**Work required**
Without the pictures, set down every record below exactly as it reads.

- - -

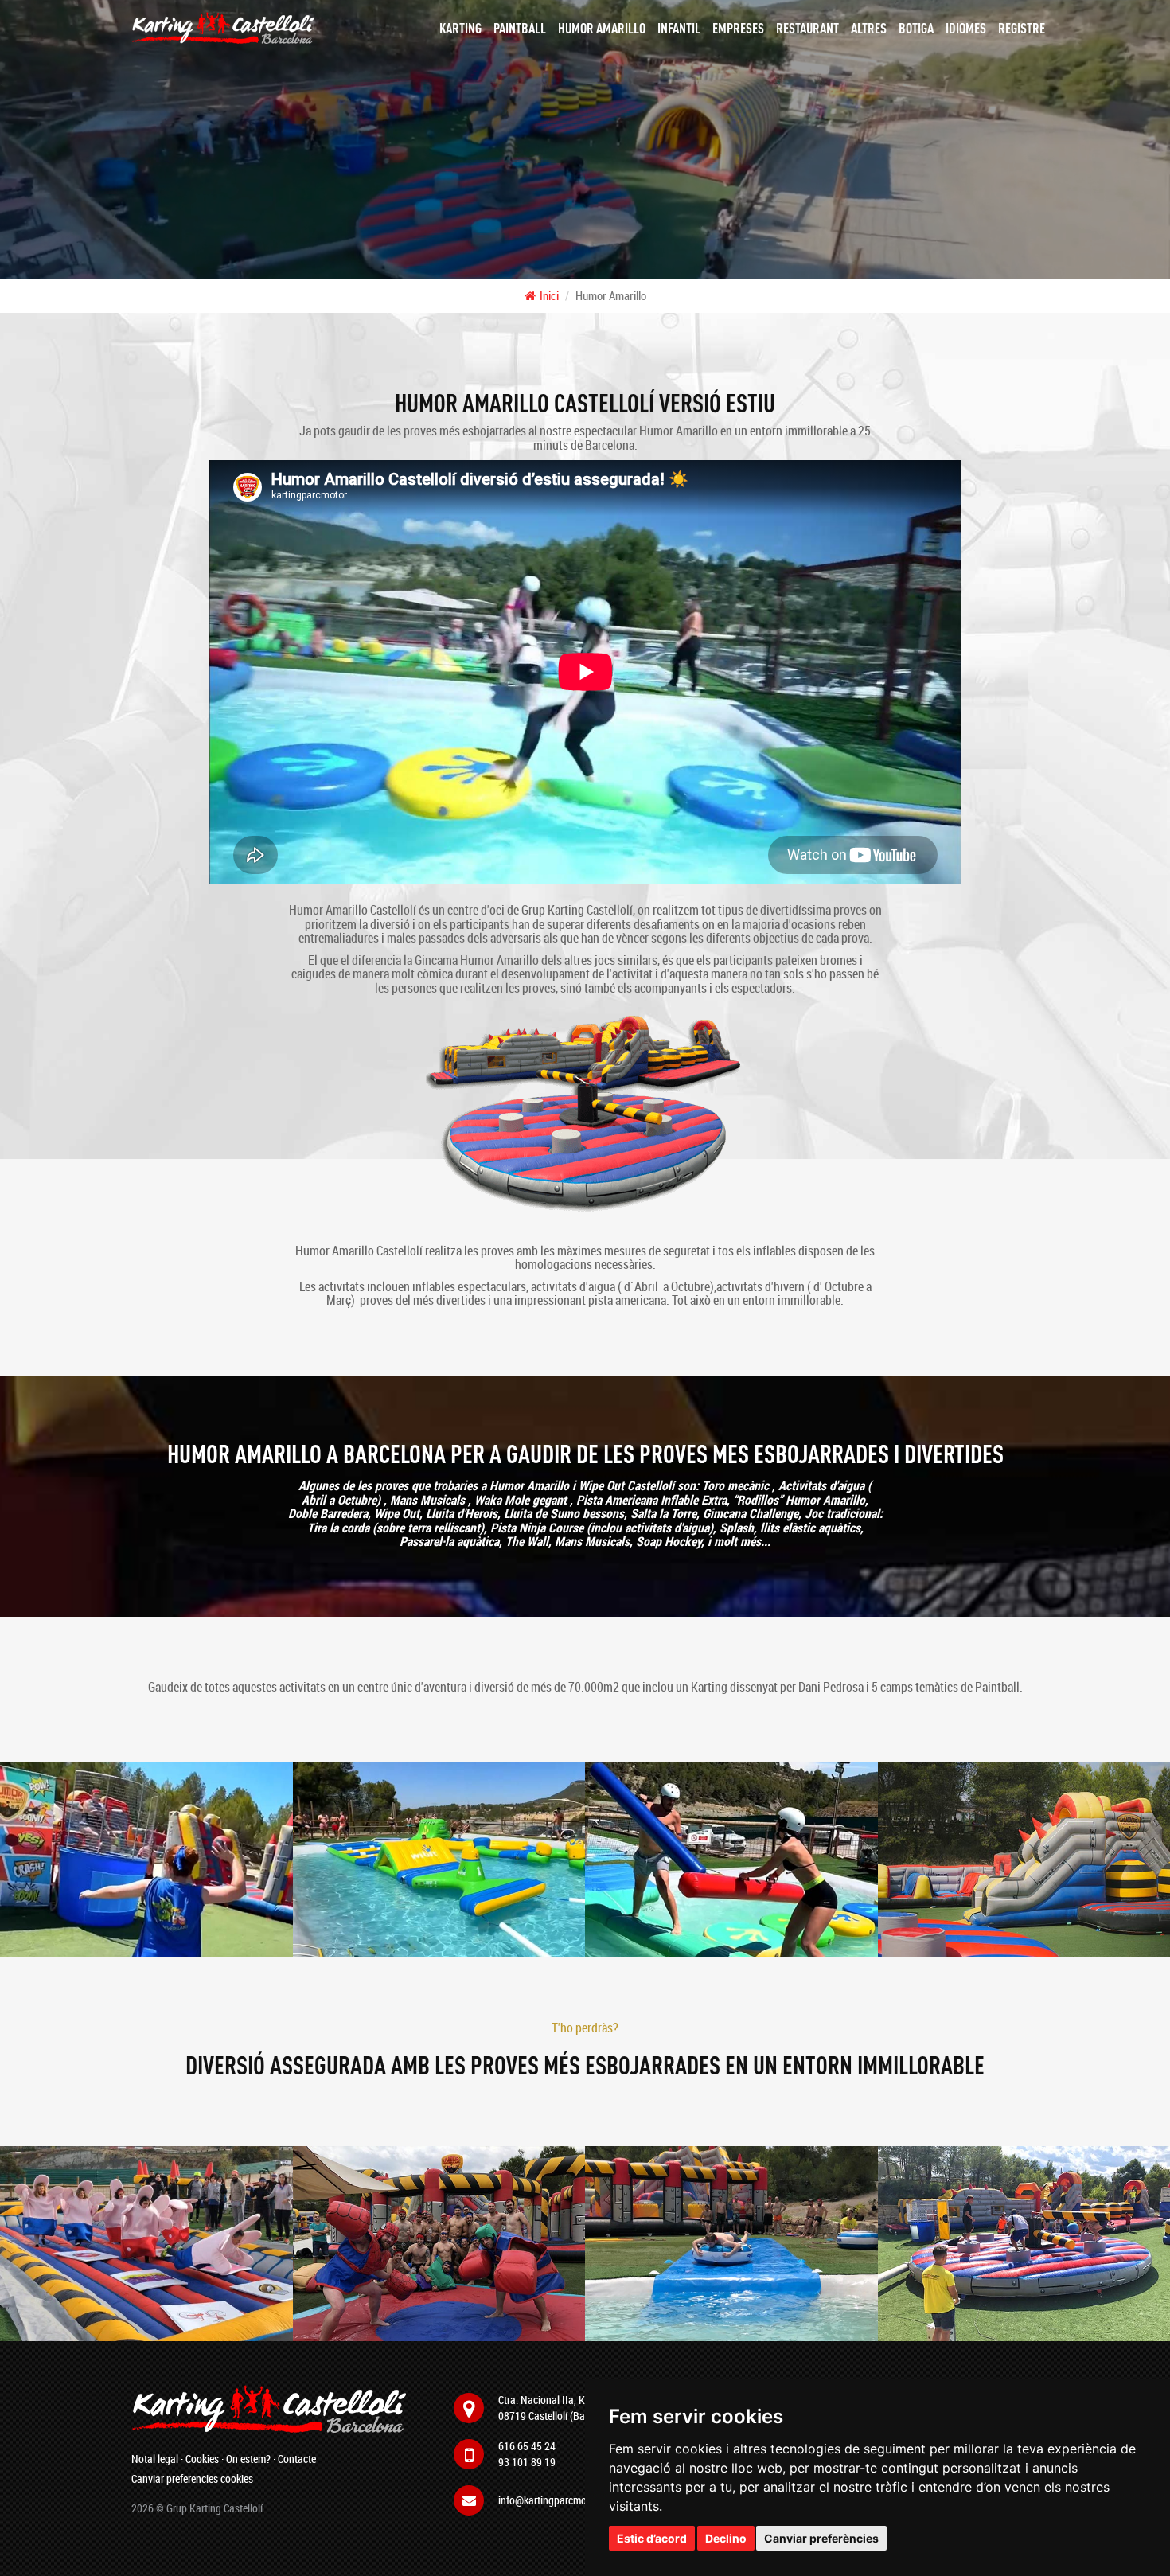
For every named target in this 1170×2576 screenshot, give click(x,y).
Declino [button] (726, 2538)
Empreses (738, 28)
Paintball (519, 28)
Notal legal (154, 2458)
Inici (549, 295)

- - -

**Solution**
For every named target in this 1170×2576 screenshot, give click(x,y).
Declino [button] (726, 2538)
Empreses (738, 28)
Paintball (519, 28)
Notal legal (154, 2458)
Inici (549, 295)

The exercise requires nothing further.